With the directives from no less than the Office of the President to expedite the distribution to Agrarian Reform Beneficiaries (ARBs) of their E-Titles, coming out of the World Bank Assisted Project SPLIT or the Support to Parcelization of Lands for Individual Titling, everyone congregates at the Department of Agrarian Reform.

Secretary Conrado M. Estrella III has given the marching orders to all concerned, especially the regional directors and the Foreign Assisted and Special Projects Office (FASPO), headed by Undersecretary Jesry Palmares, as well as the Project Implementation Officer (PIO) of Project SPLIT.

Project SPLIT aims to deliver to the ARBs the proof of ownership of the awarded land by subdividing the Collective CLOAS (Certificate of Land Ownership Awards) into individual titles. With their titles in hand, the social justice program in the agrarian sector will be completed, with the hope that our ARBs will bring out the best in terms of productivity from their awarded lands.

While it started earlier in the last quarter of 2020, the COVID pandemic intervened, causing setbacks in the critical milestones and the procurement of needed personnel and equipment.

However, in the last year of 2022, Project SPLIT resumed in earnest by deploying Field Validation Teams (FVTs) in 78 provinces with the hiring of more than 4,000 personnel to revisit around 138,000 Collective CLOAs that date back 20 years, involving 1.3 million hectares of awarded lands to 1.1 million farmer beneficiaries whose names were collectively annotated at the back of their Collective CLOAs.

The World Banks’ assistance of USD 370 million and the GOP’s counterpart of USD 103 million, for a total of USD 470 million, will finance the groundwork needed for Project SPLIT.

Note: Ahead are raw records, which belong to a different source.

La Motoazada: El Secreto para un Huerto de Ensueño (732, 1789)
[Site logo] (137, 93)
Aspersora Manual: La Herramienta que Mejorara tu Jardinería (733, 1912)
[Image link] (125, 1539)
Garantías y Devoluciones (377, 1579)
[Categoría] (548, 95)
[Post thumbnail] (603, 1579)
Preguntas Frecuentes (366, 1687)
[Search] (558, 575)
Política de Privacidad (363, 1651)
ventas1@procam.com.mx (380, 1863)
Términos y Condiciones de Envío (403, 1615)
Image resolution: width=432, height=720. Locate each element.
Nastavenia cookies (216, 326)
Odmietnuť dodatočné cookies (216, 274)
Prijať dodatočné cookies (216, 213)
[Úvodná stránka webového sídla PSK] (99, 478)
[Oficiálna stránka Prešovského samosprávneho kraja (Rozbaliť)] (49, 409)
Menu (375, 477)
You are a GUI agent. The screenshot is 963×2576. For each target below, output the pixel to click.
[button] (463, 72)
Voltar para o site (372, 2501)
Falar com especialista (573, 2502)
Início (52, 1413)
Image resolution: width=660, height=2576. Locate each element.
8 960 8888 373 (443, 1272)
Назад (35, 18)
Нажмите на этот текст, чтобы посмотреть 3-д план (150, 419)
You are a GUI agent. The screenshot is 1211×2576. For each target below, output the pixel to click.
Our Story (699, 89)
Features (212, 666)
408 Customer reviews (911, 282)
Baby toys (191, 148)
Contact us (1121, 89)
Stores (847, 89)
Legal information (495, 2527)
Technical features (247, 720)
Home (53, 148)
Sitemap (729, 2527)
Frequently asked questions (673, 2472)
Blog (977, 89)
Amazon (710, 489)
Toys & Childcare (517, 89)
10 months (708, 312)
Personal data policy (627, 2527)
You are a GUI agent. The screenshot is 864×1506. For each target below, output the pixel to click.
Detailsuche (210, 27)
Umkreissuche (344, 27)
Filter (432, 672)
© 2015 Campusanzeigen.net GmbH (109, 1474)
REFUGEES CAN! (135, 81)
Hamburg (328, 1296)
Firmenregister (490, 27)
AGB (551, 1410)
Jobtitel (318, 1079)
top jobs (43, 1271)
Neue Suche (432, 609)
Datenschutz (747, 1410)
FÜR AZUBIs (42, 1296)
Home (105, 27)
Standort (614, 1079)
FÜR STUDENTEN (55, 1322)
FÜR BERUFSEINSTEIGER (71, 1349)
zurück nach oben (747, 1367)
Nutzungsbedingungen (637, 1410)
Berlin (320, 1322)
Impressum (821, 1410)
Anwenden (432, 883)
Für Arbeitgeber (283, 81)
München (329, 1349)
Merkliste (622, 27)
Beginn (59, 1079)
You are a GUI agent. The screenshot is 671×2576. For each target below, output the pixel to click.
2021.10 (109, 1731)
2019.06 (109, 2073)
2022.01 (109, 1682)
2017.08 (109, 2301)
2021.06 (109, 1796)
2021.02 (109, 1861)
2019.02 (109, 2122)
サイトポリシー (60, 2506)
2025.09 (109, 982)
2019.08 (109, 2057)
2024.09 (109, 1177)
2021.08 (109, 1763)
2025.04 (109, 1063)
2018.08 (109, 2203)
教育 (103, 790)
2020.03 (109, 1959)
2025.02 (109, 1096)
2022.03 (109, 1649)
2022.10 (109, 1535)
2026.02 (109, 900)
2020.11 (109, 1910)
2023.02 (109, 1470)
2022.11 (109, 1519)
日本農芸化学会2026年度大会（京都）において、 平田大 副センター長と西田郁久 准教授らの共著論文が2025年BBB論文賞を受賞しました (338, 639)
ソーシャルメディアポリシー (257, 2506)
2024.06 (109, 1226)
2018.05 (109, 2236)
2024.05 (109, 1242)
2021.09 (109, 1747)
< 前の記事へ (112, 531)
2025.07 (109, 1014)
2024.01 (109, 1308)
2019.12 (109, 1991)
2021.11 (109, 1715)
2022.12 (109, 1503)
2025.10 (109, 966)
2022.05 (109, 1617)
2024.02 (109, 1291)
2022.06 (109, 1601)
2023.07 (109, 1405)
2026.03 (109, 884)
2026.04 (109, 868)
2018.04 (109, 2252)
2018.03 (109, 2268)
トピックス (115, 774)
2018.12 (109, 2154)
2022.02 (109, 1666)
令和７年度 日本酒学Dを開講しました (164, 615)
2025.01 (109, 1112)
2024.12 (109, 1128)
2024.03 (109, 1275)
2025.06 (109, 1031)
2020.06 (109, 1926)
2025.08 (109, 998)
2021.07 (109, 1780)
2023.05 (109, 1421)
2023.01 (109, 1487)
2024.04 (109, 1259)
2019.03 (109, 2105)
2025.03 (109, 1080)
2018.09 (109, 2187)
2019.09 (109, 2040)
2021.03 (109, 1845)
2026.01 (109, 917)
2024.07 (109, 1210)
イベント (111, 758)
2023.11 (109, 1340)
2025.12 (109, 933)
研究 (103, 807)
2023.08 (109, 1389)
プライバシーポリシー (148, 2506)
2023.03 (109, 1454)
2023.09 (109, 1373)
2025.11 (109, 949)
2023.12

These will include a careful process of field validation of Collective CLOAs vis-à-vis the ARBs or their heirs, survey, and subdivision of allocated or awarded lands per beneficiary, up to the issuance of individual E-Titles. The passage of time will also have left loads of issues that may result in either the disqualification of existing landowners or the reallocation of land to new beneficiaries.

For the year 2023, the target is to distribute 140,000 E-Titles nationwide.

Project SPLIT calls for a multi-agency effort led by the DAR, the Department of Environment and Natural Resources (DENR), the Land Registration Authority (LRA), and the National Commission on Indigenous People (NCIP).